Assignment: Copy out the full biography of Hany Shaker below, word for word, with no changes.

START Passage to read

Egyptian singer, actor and composer (1952–2026)

Hany Abdel Aziz Shaker (هاني عبد العزيز شاكر, /arz/; 21 December 1952 – 3 May 2026) was an Egyptian singer, actor and composer. His first public appearance was when he sang with Abd El Halim Hafez Choral Group in "Sora", then he played the young Sayed Darwish in the movie Sayed Darwish.

==Life and career==
Hany Shaker began his musical career at a very early age – learning the piano as a child, when his mother took on the role of agent as well as supervisor of his professional training. After graduation from high school in the early 1970s, he studied music at the prestigious Cairo Conservatoire.

Shaker scored his first breakthrough hit in his second year of college in December 1972 with a song written by Mohammed El Mougi, "Heloua ya Dounia" (It's a Wonderful Life), which set him off on his musical career. Although at that time the biggest legends remained at their peak – Umm Kulthum, Farid al-Atrash, Mohammed Abdel Wahab and Abdel Halim Hafez – they recognized his potential and supported him, so that he was able to become known among all these legends. Hany claimed he owed his greatest musical debt to Abdel Halim Hafez, a man who continues to exert a huge influence on younger Egyptian and Arab musicians even after his death in 1977.

In 1974, Shaker was invited to participate in a concert in Lebanon, which turned out to be a huge success. Since then, Shaker has remained extremely popular among the Lebanese.

From then on Shaker produced a number of his early hits: "Siboni Aheb" (Let me love), "Kisma w’nasib" (Destiny and fate), and one of his most popular "Kida Bardo Ya Amar" (It's not fair, oh Moon"). During the 1970s Shaker presented two famous plays, "Cinderella" and "Egypt", and three romantic movies: When Love Sings, We Live for Love, and I Love This and Want That.

END Passage to read
START Data excerpt

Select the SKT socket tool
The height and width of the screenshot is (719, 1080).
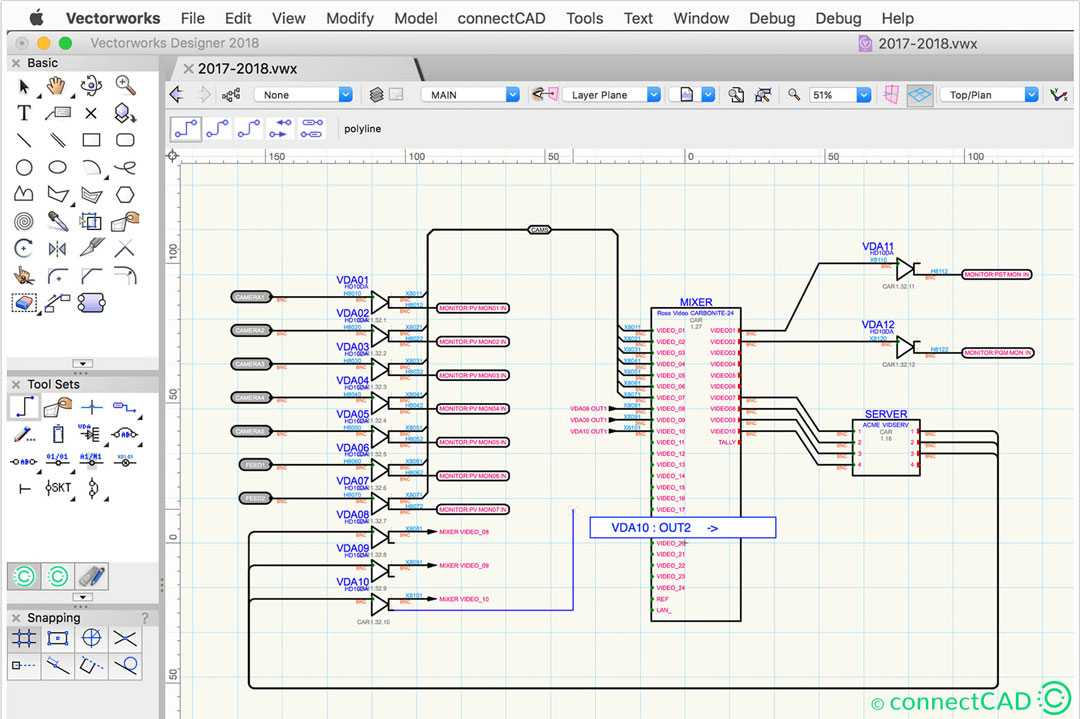coord(58,487)
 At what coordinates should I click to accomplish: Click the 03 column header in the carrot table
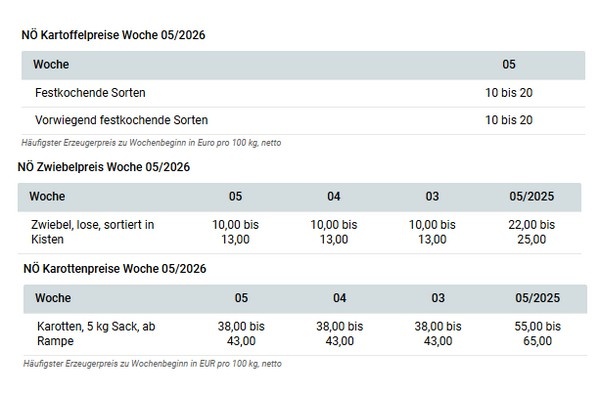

END Data excerpt

Your solution:
Egyptian singer, actor and composer (1952–2026)

Hany Abdel Aziz Shaker (هاني عبد العزيز شاكر, /arz/; 21 December 1952 – 3 May 2026) was an Egyptian singer, actor and composer. His first public appearance was when he sang with Abd El Halim Hafez Choral Group in "Sora", then he played the young Sayed Darwish in the movie Sayed Darwish.

==Life and career==
Hany Shaker began his musical career at a very early age – learning the piano as a child, when his mother took on the role of agent as well as supervisor of his professional training. After graduation from high school in the early 1970s, he studied music at the prestigious Cairo Conservatoire.

Shaker scored his first breakthrough hit in his second year of college in December 1972 with a song written by Mohammed El Mougi, "Heloua ya Dounia" (It's a Wonderful Life), which set him off on his musical career. Although at that time the biggest legends remained at their peak – Umm Kulthum, Farid al-Atrash, Mohammed Abdel Wahab and Abdel Halim Hafez – they recognized his potential and supported him, so that he was able to become known among all these legends. Hany claimed he owed his greatest musical debt to Abdel Halim Hafez, a man who continues to exert a huge influence on younger Egyptian and Arab musicians even after his death in 1977.

In 1974, Shaker was invited to participate in a concert in Lebanon, which turned out to be a huge success. Since then, Shaker has remained extremely popular among the Lebanese.

From then on Shaker produced a number of his early hits: "Siboni Aheb" (Let me love), "Kisma w’nasib" (Destiny and fate), and one of his most popular "Kida Bardo Ya Amar" (It's not fair, oh Moon"). During the 1970s Shaker presented two famous plays, "Cinderella" and "Egypt", and three romantic movies: When Love Sings, We Live for Love, and I Love This and Want That.